Le dix-neuvième s’ouvre en 1802 avec l’opuscule de Hegel, Wissen und Glaube dans lequel s’énonce avec gravité et pour la première fois le sentiment, cruel et douloureux, mais si romantique à la fois, de « la mort de Dieu ».

Un temps nouveau a commencé, écrit-il. En résumé, Dieu, l’être absolu, étant devenu homme par le Christ, Il est entré dans l’Histoire.
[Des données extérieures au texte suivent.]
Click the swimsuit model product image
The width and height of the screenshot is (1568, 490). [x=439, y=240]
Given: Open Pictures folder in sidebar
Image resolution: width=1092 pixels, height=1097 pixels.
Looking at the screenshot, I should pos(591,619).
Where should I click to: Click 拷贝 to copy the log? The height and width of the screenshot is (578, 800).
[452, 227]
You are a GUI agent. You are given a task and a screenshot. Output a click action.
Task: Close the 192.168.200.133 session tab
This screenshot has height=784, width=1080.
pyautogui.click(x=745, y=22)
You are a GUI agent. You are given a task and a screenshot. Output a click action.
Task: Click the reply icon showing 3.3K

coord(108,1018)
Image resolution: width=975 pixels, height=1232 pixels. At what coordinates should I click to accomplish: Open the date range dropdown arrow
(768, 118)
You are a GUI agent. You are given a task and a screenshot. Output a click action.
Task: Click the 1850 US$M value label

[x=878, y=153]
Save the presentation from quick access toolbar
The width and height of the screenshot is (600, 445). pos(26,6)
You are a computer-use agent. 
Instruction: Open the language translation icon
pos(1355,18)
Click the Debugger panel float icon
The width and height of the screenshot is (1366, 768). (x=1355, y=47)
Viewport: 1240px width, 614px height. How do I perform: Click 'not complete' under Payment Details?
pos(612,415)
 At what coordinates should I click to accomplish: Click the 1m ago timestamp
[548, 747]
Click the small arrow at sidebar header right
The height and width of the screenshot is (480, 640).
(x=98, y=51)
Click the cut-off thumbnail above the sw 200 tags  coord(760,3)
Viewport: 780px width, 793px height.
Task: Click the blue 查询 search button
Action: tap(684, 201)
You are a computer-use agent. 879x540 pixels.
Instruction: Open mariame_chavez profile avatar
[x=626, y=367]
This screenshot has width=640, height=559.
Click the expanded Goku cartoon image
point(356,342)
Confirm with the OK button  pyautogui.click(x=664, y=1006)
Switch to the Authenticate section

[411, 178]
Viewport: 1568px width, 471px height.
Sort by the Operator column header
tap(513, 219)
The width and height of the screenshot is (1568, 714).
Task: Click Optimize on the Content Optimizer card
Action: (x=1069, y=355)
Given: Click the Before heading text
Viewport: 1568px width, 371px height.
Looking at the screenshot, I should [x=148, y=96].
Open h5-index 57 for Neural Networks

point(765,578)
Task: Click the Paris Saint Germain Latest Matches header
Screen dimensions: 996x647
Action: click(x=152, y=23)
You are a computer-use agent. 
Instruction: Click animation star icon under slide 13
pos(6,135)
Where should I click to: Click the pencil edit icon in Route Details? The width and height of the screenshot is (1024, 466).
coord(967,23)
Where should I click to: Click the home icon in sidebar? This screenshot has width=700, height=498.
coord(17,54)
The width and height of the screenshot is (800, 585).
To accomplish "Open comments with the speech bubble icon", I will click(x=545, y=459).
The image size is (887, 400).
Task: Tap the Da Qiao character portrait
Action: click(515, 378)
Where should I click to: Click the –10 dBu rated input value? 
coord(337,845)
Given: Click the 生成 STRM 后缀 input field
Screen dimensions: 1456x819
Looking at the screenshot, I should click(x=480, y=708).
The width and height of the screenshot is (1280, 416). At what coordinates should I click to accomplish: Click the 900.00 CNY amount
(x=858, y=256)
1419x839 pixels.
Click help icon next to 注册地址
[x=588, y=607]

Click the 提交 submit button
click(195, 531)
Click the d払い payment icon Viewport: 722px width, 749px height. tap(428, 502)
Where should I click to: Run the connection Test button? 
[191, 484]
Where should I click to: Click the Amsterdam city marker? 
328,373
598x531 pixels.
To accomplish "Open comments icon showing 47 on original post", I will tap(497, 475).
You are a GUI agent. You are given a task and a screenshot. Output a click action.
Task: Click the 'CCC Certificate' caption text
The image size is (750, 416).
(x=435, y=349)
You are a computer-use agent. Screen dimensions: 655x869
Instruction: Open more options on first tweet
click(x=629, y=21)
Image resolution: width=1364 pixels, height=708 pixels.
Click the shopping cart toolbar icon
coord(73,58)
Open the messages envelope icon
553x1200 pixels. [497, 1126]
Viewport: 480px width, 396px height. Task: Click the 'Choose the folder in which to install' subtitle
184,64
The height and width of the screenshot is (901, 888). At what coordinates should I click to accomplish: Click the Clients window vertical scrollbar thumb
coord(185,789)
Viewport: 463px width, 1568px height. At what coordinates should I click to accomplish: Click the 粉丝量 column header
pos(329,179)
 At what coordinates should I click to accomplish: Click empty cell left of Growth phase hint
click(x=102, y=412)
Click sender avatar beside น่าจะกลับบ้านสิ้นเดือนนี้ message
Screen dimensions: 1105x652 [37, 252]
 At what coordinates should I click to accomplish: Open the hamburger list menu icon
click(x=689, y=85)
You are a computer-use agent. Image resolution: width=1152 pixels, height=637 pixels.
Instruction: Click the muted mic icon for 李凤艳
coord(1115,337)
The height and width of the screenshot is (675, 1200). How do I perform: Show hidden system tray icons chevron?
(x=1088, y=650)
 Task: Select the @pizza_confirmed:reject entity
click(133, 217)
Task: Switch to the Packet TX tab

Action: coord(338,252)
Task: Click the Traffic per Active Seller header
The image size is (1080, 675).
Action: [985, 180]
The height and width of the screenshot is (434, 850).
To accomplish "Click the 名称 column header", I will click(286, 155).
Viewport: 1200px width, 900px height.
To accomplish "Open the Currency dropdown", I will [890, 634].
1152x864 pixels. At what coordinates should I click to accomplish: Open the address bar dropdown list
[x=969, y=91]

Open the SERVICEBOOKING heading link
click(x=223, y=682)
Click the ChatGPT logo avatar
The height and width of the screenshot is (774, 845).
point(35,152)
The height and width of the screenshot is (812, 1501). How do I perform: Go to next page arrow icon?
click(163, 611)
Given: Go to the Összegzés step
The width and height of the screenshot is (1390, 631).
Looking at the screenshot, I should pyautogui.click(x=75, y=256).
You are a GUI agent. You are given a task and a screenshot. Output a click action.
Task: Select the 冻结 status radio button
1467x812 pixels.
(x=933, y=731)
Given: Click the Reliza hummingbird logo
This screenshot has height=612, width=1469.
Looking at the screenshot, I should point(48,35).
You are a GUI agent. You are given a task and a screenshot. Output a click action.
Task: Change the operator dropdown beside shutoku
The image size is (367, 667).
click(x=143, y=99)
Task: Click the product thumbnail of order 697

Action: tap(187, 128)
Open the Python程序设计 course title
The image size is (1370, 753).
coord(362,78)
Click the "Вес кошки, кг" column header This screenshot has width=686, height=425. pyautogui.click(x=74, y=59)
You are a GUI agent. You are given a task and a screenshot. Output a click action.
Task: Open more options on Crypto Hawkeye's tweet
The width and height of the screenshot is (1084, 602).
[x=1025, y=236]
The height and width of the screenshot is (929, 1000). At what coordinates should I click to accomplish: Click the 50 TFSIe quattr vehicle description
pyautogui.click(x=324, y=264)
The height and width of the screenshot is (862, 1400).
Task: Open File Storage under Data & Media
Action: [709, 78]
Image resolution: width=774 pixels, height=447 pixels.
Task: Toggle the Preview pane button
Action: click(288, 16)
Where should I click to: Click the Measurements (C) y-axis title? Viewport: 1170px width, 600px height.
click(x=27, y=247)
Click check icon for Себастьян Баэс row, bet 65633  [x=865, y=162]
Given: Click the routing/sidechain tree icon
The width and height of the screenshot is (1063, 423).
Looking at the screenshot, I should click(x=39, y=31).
Entrant dans l’Histoire, il a cessé d’être absolu, d’être infini, pour exposer sa réalité à « l’acte de passer », d’épouser la relativité du temps, d’éprouver en soi-même toute « la dureté du destin de ce qui est fini » : Ce n'est donc pas seulement la nature humaine du Christ qui meurt sur la croix, mais la nature divine du Père qui se retire et s’efface de ce que l’homme peut raisonnablement envisager. La mort du Christ sur la Croix doit donc être entendue comme impliquant aussi la mort de Dieu : Devant ce constat, l’esprit goûte alors avec certitude la vérité qu’il est mortel, et devient en quelque sorte « certain de soi-même », un esprit « absolu ». Du même coup, le Vendredi Saint qui jadis était historique devient, conformément au credo maçonnique dont le philosophe se fait le serviteur, un Vendredi Saint purement spéculatif.[1]

Mais à quelle tache, quelle œuvre cet « esprit absolu » va-t-il se vouer en ce bas monde ? Quelle politique sera la sienne face au cours des événements ? Le raisonnement d’Hegel, qui consiste ainsi à faire de la raison l’outil de connaissance naturel le plus ultime de l’être, ne le dit pas. Cet « esprit absolu » néanmoins étant devenu la référence pour décider ce qui est vrai ou non, on imagine bien que son combat n’ira pas dans la direction la plus christique, et moins encore la plus mariale. Lucifer a bel et bien sa propre spiritualité…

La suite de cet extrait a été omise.